Speaking of ideal situations, I’ve learned that the best thing you can try to do is change the whole tone of snack time in the first place. Leading by example is usually the most influential method, so roll up your sleeves and get in there! When you’re talking with the Team Mom, go ahead and volunteer to bring snacks for the very first game (or two).  Instead of bringing chocolate donuts from the grocery store bakery, you’re going to bring three bunches of bananas (or do the old-fashioned orange wedges) and 100% juice boxes. Again, water is ideal, but six-year-olds may balk at that, which kind of defeats the whole purpose.

Most parents will appreciate the fact that you brought a healthy snack. Now you have set the bar, so to speak.
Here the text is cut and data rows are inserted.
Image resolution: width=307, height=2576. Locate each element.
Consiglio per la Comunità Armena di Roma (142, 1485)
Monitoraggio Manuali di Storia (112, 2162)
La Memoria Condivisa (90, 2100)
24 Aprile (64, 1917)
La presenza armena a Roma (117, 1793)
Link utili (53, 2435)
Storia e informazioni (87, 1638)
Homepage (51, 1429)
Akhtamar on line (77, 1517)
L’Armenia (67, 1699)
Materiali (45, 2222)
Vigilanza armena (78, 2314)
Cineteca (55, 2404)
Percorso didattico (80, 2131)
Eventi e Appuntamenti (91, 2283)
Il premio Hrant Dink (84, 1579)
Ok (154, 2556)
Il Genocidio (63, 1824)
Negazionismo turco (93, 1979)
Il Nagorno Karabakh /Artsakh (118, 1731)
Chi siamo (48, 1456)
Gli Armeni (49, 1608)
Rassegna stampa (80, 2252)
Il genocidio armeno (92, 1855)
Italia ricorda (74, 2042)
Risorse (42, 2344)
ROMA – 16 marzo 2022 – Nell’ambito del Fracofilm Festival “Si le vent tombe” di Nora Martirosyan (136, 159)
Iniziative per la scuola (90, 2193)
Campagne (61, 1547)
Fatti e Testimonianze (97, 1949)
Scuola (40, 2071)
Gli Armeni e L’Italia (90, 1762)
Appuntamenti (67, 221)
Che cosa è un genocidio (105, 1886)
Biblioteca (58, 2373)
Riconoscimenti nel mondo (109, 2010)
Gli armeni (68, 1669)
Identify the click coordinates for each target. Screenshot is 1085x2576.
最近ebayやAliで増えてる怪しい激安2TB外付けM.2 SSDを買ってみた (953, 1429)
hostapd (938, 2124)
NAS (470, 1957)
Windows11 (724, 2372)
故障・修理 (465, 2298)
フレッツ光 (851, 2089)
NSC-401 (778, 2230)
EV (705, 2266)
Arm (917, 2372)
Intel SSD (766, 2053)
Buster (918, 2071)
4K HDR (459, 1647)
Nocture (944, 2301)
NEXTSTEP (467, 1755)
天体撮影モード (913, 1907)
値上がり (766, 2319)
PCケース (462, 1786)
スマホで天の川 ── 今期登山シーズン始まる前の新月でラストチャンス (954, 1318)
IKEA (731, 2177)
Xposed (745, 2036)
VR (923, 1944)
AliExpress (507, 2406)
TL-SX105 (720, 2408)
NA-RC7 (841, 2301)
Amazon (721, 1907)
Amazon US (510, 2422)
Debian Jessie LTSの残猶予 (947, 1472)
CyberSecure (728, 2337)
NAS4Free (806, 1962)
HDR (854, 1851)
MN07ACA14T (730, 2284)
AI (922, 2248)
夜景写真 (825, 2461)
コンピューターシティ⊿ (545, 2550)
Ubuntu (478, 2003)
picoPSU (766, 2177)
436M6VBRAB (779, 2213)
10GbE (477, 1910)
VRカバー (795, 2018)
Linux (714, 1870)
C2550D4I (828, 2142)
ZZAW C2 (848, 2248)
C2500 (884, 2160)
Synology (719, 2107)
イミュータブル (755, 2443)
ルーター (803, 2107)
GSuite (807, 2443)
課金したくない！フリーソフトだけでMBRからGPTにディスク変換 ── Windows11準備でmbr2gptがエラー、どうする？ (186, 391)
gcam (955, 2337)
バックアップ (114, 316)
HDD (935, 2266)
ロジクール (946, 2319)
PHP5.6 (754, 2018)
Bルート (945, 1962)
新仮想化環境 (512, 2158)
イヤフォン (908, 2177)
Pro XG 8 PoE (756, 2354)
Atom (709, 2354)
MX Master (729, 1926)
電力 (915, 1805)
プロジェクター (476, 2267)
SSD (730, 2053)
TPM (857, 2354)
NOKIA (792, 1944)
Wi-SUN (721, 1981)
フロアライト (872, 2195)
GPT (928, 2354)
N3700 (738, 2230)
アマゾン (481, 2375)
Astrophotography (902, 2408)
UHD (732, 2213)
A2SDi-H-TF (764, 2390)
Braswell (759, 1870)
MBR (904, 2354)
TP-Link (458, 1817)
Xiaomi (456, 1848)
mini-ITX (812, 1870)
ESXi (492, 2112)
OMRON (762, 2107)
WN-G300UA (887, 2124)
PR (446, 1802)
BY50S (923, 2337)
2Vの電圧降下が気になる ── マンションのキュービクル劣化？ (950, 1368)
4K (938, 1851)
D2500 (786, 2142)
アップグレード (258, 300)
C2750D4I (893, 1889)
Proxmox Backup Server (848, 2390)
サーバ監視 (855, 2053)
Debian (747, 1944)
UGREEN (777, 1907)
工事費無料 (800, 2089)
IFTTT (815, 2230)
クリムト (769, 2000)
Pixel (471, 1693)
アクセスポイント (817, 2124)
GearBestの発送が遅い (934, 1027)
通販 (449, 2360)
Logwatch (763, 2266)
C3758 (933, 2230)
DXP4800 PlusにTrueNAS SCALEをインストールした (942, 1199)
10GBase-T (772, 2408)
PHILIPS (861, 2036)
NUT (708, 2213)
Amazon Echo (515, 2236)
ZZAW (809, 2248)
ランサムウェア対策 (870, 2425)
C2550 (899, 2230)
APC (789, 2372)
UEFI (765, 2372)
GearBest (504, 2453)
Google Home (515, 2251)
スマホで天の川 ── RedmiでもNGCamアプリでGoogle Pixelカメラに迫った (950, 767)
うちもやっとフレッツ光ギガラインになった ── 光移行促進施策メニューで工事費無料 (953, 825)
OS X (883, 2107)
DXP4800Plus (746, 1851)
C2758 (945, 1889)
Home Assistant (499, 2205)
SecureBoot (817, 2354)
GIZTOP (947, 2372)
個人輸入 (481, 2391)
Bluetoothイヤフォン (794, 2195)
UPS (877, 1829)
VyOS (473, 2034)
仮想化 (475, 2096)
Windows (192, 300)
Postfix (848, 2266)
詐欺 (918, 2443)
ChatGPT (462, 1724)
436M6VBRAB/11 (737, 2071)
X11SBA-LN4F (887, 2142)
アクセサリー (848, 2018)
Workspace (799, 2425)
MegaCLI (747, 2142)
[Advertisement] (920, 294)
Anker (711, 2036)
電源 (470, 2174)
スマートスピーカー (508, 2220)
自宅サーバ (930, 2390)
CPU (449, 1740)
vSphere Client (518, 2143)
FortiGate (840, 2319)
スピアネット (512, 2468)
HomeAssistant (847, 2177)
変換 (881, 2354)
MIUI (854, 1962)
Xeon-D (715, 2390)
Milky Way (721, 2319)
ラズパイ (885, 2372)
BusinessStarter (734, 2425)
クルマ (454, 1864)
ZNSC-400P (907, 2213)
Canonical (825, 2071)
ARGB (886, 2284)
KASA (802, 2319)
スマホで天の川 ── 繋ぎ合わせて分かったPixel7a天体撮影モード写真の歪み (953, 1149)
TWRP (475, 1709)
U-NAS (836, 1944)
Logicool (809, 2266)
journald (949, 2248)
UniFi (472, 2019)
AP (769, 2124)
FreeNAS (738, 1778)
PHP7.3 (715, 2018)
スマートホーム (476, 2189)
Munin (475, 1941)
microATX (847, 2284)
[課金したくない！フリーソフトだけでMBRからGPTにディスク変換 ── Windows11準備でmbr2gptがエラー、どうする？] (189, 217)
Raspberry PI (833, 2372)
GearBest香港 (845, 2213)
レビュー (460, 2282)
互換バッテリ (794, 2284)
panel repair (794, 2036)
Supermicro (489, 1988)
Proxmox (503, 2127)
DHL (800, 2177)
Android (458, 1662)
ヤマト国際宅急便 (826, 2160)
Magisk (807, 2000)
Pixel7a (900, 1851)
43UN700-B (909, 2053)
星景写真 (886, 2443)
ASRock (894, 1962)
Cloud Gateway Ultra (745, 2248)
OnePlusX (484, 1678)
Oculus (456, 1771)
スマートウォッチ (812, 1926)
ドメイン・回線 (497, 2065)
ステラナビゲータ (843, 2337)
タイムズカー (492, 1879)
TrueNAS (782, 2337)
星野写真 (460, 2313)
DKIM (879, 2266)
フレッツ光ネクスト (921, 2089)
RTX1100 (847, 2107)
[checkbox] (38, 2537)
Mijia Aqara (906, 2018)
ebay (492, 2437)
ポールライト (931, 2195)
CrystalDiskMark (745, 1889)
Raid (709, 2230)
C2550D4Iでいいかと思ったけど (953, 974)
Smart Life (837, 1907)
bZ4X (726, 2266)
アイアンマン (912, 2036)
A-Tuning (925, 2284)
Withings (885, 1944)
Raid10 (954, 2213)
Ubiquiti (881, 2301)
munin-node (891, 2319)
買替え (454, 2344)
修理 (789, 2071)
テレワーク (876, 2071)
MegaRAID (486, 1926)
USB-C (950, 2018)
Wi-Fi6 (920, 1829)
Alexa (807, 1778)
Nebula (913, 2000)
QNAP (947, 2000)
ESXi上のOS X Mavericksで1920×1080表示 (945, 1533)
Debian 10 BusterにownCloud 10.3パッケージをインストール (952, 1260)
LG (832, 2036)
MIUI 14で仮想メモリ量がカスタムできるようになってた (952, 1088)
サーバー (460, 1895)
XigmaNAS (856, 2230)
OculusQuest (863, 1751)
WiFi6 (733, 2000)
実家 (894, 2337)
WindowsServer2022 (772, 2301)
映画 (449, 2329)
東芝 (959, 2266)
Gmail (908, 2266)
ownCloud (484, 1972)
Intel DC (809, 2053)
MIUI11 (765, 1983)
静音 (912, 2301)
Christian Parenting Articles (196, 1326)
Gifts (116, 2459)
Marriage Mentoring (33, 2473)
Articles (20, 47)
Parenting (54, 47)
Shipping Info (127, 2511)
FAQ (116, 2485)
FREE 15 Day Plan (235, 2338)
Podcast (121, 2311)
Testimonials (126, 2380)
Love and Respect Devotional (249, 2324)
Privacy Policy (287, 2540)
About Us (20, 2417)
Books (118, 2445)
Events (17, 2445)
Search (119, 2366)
The key is to be sure you don’t bring one healthy snack (fruit) and one unhealthy snack (gluten-free gummy bears).  The kids will take the unhealthy snack and you will take nine bananas home. They can either be healthy or hungry!

After that you just have to use your bleacher time to subtly insert your child’s celiac disease/gluten intolerance/food allergy into as many positive conversations as you can, where appropriate. You have to pick your moments, but a lot of times other moms will bring it up for you. And frankly, if they give you an inch then go ahead and take a mile, but don’t go overboard.  Just try to talk about making whole foods, how many alternatives are now available, and how it’s really not that hard with a little preparation. Remember, you are planting seeds at this point that will hopefully sprout into healthy (or at least gluten-free) baseball snacks.

In the end, it’s about the game and not the snack. It’s really no different than navigating a birthday party. You just have to do it in the heat and dust and wind four days a week – hey, I live in the desert, people – after you’ve soaked the white uniform pants in bleach for six hours and helped your husband find his coach’s jersey (try the dirty clothes hamper, honey … that’s where you left it).

Have a great spring!  See you at the field.